Onomastique : Les Sagehomme de Lignières-la-Doucelle sont devenus des Lesage

Ceux qui font des recherches généalogiques savent que plus on remonte dans le temps, plus on rencontre des variantes orthographiques sur les noms de familles. Parce qu’avant le XIXe siècle, dans un monde où peu de gens étaient alphabétisés, les rédacteurs des actes n’avaient souvent guère d’autres solutions que d’écrire comme ils entendaient. Alors, pour peu que l'on change de paroisse, ou que le scribe ne soit plus le même, les fantaisies orthographiques se multiplient. On finit malgré tout par s’y retrouver, car la phonétique des noms reste la même, ou presque. Il est possible de rencontrer ainsi dans la Mayenne et l'Orne, indifféremment pour une même personne : Derouet ou Drouet, Gadois ou Gadouas, Belin ou Blin, etc.
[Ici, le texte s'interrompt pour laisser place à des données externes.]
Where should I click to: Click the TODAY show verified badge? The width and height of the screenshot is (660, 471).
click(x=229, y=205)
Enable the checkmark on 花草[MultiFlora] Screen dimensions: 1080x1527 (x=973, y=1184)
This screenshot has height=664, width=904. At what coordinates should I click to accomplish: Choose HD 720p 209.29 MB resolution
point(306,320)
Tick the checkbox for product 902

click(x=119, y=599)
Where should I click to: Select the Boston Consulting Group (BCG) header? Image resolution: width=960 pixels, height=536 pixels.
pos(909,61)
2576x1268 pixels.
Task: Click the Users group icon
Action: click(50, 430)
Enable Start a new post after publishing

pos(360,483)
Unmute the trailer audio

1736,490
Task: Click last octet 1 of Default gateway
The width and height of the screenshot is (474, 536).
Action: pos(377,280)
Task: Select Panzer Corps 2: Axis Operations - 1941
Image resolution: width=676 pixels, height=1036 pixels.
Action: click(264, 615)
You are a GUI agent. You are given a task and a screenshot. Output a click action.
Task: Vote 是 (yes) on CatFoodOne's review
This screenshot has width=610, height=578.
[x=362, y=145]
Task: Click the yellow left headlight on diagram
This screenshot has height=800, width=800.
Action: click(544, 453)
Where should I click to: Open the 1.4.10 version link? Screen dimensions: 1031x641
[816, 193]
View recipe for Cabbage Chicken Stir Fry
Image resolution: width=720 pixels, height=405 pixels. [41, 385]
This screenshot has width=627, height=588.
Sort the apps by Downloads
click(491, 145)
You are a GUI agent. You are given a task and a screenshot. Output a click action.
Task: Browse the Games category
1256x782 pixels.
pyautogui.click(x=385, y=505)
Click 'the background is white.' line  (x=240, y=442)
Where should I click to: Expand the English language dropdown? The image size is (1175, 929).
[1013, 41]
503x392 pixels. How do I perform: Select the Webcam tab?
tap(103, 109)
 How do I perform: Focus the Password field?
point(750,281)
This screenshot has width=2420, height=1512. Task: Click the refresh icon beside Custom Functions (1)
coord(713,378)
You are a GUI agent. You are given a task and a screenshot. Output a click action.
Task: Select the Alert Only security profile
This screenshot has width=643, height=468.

D’où peut-être l'aphorisme : ‘les noms propres n’ont pas d’orthographe’.

Toutefois les transformations patronymiques ne sont pas toujours aussi évidentes, comme le montre l’exemple du nom Sagehomme à Lignières-la-Doucelle.

Le 11 juin 1675 à Lignières-la-Doucelle, Nicolas Sagehomme épouse Marguerite Chevreuil[1]. Nicolas est le fils de Robert Sagehomme et de Jeanne Boismale. Ses grands parents sont Nicolas Sagehomme et Marguerite Coulbault.

Nicolas Sagehomme et Marguerite Chevreuil vont avoir au moins quatre enfants, Catherine, Robert, Nicolas et Julien, nés entre 1676 et 1685. Tous portent le nom Sagehomme dans leur acte de naissance.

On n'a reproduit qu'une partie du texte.